Financial hegemony is rooted not only in the growth of the company's stock value, but also in the specific powers granted by equity. Equity is becoming increasingly important, resulting in a new form of separation of ownership and control. Of course, the capital flowing within the company is still controlled by its manager. However, unlike loans that do not exist after repayment, stocks give their owners the right to share their surplus permanently. They are not based on ownership claims for monetary capital in the hands of industrial capitalists, but establish ownership of the company itself. This also gives shareholders a certain degree of control over the company. Therefore, the concentration of equity and the long-termism brought about by insufficient liquidity in these large assets tend to make financiers more directly into production.

However, the concentration of asset ownership is accompanied by the fragmentation of the financial system. The dispersion of power among a series of financial institutions is achieved through the emergence of "market finance". Traditionally, loans are concentrated under the control of banks, who are "general managers of monetary capital." Therefore, Marx believed that monetary capitalists and bankers were basically interchangeable. Market-based finance is a brand new financial intermediary model, that is, the way funds flow from lenders to borrowers. In a market system, borrowers can obtain credit directly from the financial market without going through banks. Similarly, depositors can invest in a range of financial instruments, such as stocks and bonds, through non-bank financial institutions, as alternatives to bank deposits.

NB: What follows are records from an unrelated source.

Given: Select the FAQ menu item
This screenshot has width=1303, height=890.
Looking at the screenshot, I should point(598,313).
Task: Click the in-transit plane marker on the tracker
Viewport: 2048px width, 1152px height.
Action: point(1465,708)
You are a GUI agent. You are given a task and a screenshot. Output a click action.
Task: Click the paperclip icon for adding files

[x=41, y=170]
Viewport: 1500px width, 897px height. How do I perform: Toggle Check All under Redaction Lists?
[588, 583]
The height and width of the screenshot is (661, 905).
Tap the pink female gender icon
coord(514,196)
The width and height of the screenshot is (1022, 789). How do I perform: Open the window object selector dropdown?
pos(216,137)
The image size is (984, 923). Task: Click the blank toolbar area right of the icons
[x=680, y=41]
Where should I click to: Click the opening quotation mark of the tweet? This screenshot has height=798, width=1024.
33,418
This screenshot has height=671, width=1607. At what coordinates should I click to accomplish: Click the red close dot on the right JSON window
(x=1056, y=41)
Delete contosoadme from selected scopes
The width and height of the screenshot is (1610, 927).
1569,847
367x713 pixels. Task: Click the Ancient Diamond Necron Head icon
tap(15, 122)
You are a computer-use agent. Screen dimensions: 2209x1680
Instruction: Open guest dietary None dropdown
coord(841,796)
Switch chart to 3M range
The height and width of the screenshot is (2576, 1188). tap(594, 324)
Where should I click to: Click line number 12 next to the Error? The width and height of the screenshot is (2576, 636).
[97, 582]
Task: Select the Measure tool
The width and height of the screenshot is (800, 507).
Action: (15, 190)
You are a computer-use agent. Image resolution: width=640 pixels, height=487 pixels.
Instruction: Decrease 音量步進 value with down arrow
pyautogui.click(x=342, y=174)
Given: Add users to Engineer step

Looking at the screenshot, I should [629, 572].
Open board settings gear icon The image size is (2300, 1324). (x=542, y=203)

Therefore, with the development of market finance, more and more financial transactions bypass banks in a process called "de-mediation". In the 1970s and 1980s, the increase in de-mediation posed a major competitive challenge for banks. First, the emergence of money market mutual funds—the monetary capital pool managed by mutual fund companies and invested in secure, short-term debt securities—takes savings from checking accounts. Since the Q regulations limits on interest payments do not apply to these funds, they are able to provide investors with a higher rate of return than banks. This has driven growth for non-bank financial institutions, especially as inflation drove market interest rates in the 1970s. The Volker shock further exacerbated these pressures, making interest rates a full 10% higher than the Q-standard level.